Records for locating displayed items:

--- START ---

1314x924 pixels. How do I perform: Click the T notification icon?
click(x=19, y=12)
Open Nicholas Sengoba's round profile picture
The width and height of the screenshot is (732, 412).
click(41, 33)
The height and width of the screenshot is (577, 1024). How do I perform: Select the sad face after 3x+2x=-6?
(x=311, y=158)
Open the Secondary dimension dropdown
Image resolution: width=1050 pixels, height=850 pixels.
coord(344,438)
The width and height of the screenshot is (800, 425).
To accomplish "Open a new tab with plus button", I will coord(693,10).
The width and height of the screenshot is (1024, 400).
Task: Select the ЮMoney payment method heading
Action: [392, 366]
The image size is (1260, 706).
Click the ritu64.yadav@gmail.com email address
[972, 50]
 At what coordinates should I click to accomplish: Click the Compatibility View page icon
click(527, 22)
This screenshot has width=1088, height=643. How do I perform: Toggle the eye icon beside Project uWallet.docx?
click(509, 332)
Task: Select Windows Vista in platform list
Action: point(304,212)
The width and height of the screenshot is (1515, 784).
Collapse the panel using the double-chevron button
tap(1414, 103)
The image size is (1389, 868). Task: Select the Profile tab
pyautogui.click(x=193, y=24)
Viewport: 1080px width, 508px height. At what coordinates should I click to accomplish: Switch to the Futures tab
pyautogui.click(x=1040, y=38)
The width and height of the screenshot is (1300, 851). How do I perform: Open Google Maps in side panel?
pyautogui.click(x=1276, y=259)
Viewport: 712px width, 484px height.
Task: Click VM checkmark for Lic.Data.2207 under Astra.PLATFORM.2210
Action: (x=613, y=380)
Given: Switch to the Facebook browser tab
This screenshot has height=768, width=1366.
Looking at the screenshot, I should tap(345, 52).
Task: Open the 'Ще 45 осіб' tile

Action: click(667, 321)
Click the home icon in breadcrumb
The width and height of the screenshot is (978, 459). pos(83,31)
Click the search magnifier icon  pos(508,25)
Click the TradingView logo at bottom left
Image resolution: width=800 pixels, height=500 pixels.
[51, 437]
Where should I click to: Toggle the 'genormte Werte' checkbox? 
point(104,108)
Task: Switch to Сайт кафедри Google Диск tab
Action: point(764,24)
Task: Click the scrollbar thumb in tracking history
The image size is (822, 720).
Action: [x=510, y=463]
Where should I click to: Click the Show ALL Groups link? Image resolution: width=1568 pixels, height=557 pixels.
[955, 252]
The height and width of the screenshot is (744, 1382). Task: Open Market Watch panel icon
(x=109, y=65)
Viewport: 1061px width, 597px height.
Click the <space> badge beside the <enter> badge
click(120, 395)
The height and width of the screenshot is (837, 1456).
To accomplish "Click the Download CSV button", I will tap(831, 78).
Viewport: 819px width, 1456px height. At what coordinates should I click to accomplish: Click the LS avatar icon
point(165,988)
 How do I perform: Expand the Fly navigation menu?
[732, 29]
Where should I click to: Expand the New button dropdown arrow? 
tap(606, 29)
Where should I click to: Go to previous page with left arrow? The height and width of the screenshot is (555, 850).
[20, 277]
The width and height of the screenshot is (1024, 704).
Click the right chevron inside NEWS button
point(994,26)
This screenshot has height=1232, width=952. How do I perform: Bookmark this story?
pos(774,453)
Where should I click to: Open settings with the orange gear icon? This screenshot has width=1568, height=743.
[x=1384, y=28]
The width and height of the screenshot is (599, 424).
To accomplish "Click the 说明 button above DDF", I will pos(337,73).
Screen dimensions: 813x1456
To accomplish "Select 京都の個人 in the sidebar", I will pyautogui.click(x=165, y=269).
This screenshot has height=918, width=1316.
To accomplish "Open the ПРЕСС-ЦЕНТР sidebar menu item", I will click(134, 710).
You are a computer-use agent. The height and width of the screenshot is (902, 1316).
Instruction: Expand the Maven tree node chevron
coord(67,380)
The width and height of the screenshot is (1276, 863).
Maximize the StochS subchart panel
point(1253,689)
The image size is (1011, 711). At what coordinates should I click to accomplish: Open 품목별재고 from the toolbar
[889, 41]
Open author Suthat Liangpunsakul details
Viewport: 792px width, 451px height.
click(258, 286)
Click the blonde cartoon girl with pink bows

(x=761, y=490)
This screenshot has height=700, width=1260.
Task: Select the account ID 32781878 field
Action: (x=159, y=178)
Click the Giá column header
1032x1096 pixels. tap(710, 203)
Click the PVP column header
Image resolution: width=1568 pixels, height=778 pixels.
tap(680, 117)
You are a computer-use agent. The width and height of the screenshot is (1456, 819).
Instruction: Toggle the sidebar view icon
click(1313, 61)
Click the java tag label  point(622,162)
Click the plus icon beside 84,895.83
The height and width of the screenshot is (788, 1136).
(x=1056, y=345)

--- END ---

TASK STATEMENT:
Please retype every one of the records above without altering a single character.

EXPECTED ANSWER:
1314x924 pixels. How do I perform: Click the T notification icon?
click(x=19, y=12)
Open Nicholas Sengoba's round profile picture
The width and height of the screenshot is (732, 412).
click(41, 33)
The height and width of the screenshot is (577, 1024). How do I perform: Select the sad face after 3x+2x=-6?
(x=311, y=158)
Open the Secondary dimension dropdown
Image resolution: width=1050 pixels, height=850 pixels.
coord(344,438)
The width and height of the screenshot is (800, 425).
To accomplish "Open a new tab with plus button", I will coord(693,10).
The width and height of the screenshot is (1024, 400).
Task: Select the ЮMoney payment method heading
Action: [392, 366]
The image size is (1260, 706).
Click the ritu64.yadav@gmail.com email address
[972, 50]
 At what coordinates should I click to accomplish: Click the Compatibility View page icon
click(527, 22)
This screenshot has width=1088, height=643. How do I perform: Toggle the eye icon beside Project uWallet.docx?
click(509, 332)
Task: Select Windows Vista in platform list
Action: point(304,212)
The width and height of the screenshot is (1515, 784).
Collapse the panel using the double-chevron button
tap(1414, 103)
The image size is (1389, 868). Task: Select the Profile tab
pyautogui.click(x=193, y=24)
Viewport: 1080px width, 508px height. At what coordinates should I click to accomplish: Switch to the Futures tab
pyautogui.click(x=1040, y=38)
The width and height of the screenshot is (1300, 851). How do I perform: Open Google Maps in side panel?
pyautogui.click(x=1276, y=259)
Viewport: 712px width, 484px height.
Task: Click VM checkmark for Lic.Data.2207 under Astra.PLATFORM.2210
Action: (x=613, y=380)
Given: Switch to the Facebook browser tab
This screenshot has height=768, width=1366.
Looking at the screenshot, I should tap(345, 52).
Task: Open the 'Ще 45 осіб' tile

Action: click(667, 321)
Click the home icon in breadcrumb
The width and height of the screenshot is (978, 459). pos(83,31)
Click the search magnifier icon  pos(508,25)
Click the TradingView logo at bottom left
Image resolution: width=800 pixels, height=500 pixels.
[51, 437]
Where should I click to: Toggle the 'genormte Werte' checkbox? 
point(104,108)
Task: Switch to Сайт кафедри Google Диск tab
Action: point(764,24)
Task: Click the scrollbar thumb in tracking history
The image size is (822, 720).
Action: [x=510, y=463]
Where should I click to: Click the Show ALL Groups link? Image resolution: width=1568 pixels, height=557 pixels.
[955, 252]
The height and width of the screenshot is (744, 1382). Task: Open Market Watch panel icon
(x=109, y=65)
Viewport: 1061px width, 597px height.
Click the <space> badge beside the <enter> badge
click(120, 395)
The height and width of the screenshot is (837, 1456).
To accomplish "Click the Download CSV button", I will tap(831, 78).
Viewport: 819px width, 1456px height. At what coordinates should I click to accomplish: Click the LS avatar icon
point(165,988)
 How do I perform: Expand the Fly navigation menu?
[732, 29]
Where should I click to: Expand the New button dropdown arrow? 
tap(606, 29)
Where should I click to: Go to previous page with left arrow? The height and width of the screenshot is (555, 850).
[20, 277]
The width and height of the screenshot is (1024, 704).
Click the right chevron inside NEWS button
point(994,26)
This screenshot has height=1232, width=952. How do I perform: Bookmark this story?
pos(774,453)
Where should I click to: Open settings with the orange gear icon? This screenshot has width=1568, height=743.
[x=1384, y=28]
The width and height of the screenshot is (599, 424).
To accomplish "Click the 说明 button above DDF", I will pos(337,73).
Screen dimensions: 813x1456
To accomplish "Select 京都の個人 in the sidebar", I will pyautogui.click(x=165, y=269).
This screenshot has height=918, width=1316.
To accomplish "Open the ПРЕСС-ЦЕНТР sidebar menu item", I will click(134, 710).
You are a computer-use agent. The height and width of the screenshot is (902, 1316).
Instruction: Expand the Maven tree node chevron
coord(67,380)
The width and height of the screenshot is (1276, 863).
Maximize the StochS subchart panel
point(1253,689)
The image size is (1011, 711). At what coordinates should I click to accomplish: Open 품목별재고 from the toolbar
[889, 41]
Open author Suthat Liangpunsakul details
Viewport: 792px width, 451px height.
click(258, 286)
Click the blonde cartoon girl with pink bows

(x=761, y=490)
This screenshot has height=700, width=1260.
Task: Select the account ID 32781878 field
Action: (x=159, y=178)
Click the Giá column header
1032x1096 pixels. tap(710, 203)
Click the PVP column header
Image resolution: width=1568 pixels, height=778 pixels.
tap(680, 117)
You are a computer-use agent. The width and height of the screenshot is (1456, 819).
Instruction: Toggle the sidebar view icon
click(1313, 61)
Click the java tag label  point(622,162)
Click the plus icon beside 84,895.83
The height and width of the screenshot is (788, 1136).
(x=1056, y=345)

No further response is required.